CSS-T codes were recently introduced as quantum error-correcting codes that respect a transversal gate. A CSS-T code depends on a CSS-T pair, which is a pair of binary codes $(C_1, C_2)$ such that $C_1$ contains $C_2$, $C_2$ is even, and the shortening of the dual of $C_1$ with respect to the support of each codeword of $C_2$ is self-dual. In this paper, we give new conditions to guarantee that a pair of binary codes $(C_1, C_2)$ is a CSS-T pair. We define the poset of CSS-T pairs and determine the minimal and maximal elements of the poset. We provide a propagation rule for nondegenerate CSS-T codes. We applied some main results to Reed-Muller, cyclic, and extended cyclic codes. We characterize CSS-T pairs of cyclic codes in terms of the defining cyclotomic cosets. We find cyclic and extended cyclic codes to obtain quantum codes with better parameters than those in the literature.

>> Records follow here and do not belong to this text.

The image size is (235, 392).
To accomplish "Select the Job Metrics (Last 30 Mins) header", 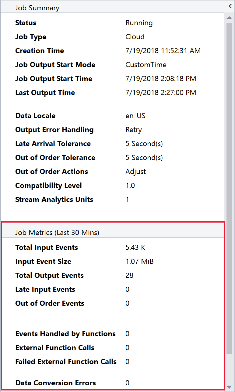I will coord(57,232).
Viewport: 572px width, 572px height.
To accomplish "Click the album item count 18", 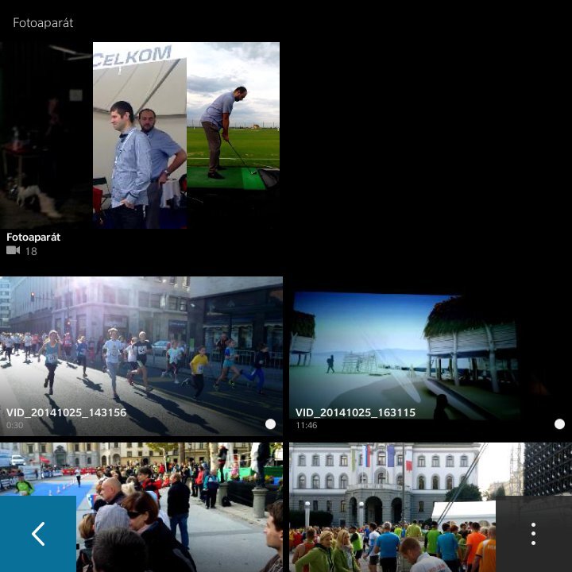I will click(31, 251).
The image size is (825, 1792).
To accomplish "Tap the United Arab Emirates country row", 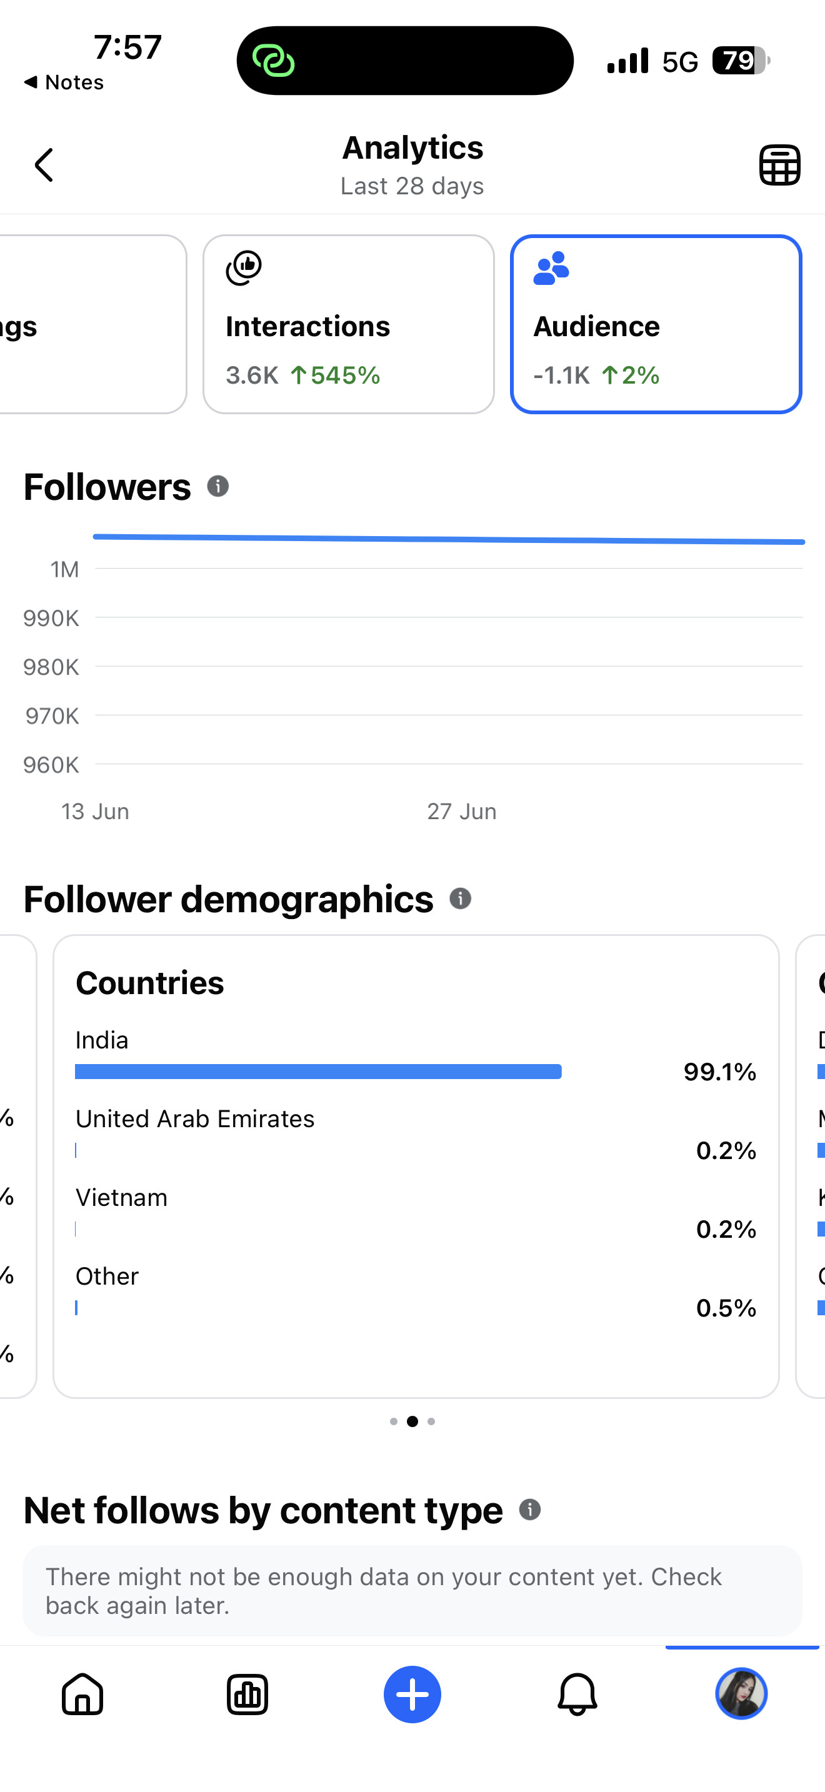I will tap(416, 1134).
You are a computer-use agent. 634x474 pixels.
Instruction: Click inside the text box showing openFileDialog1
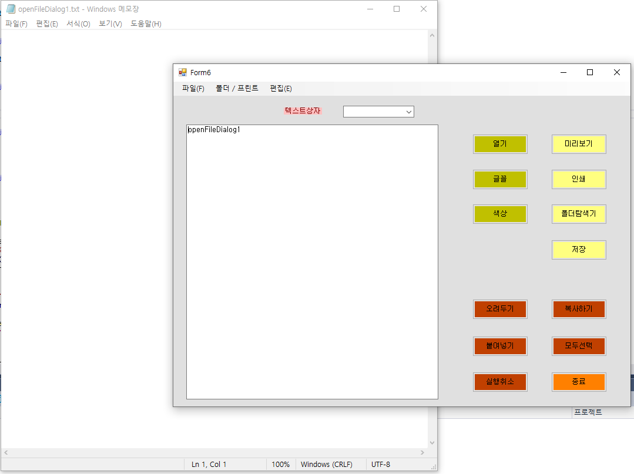(311, 258)
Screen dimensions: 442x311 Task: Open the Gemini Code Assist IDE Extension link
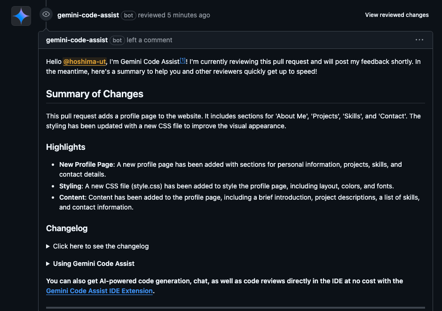coord(99,291)
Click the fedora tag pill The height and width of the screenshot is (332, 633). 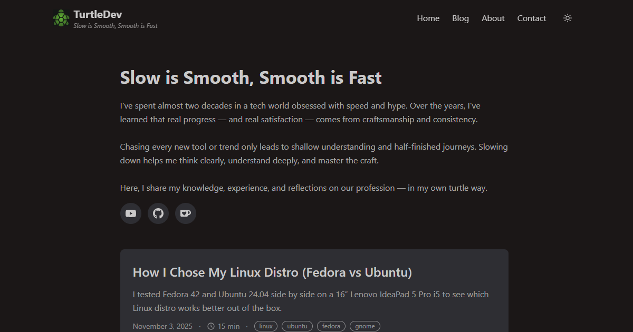[x=331, y=326]
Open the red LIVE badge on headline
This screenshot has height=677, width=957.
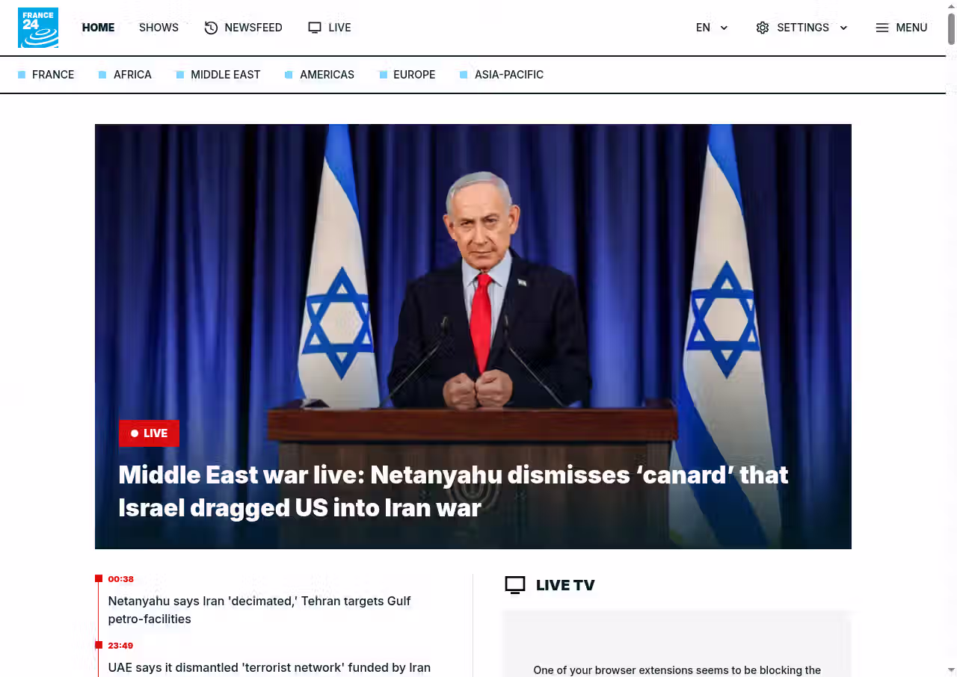pyautogui.click(x=149, y=433)
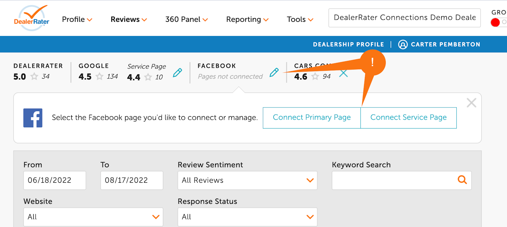
Task: Click the Dealership Profile link
Action: tap(348, 45)
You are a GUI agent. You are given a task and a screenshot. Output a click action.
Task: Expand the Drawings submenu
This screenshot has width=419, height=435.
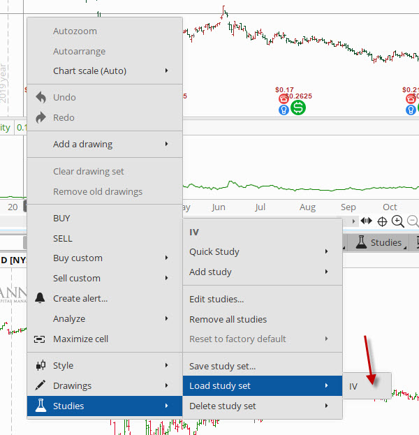72,385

翻译：CSS-T码是近年来被引入的一类尊重横向逻辑门的量子纠错码。CSS-T码依赖于一个CSS-T对，即满足以下条件的二进制码对$(C_1, C_2)$：$C_1$包含$C_2$，$C_2$为偶重量码，且$C_1$的对偶码在$C_2$每个码字支撑集上的缩短化为自对偶码。本文给出了保证二进制码对$(C_1, C_2)$为CSS-T对的新条件，定义了CSS-T对的偏序集，并确定了该偏序集的极小元和极大元。我们为非退化CSS-T码提供了传播规则，并将主要结果应用于Reed-Muller码、循环码及扩展循环码。通过定义分圆陪集刻画了循环码的CSS-T对，发现了比现有文献参数更优的量子码对应的循环码与扩展循环码。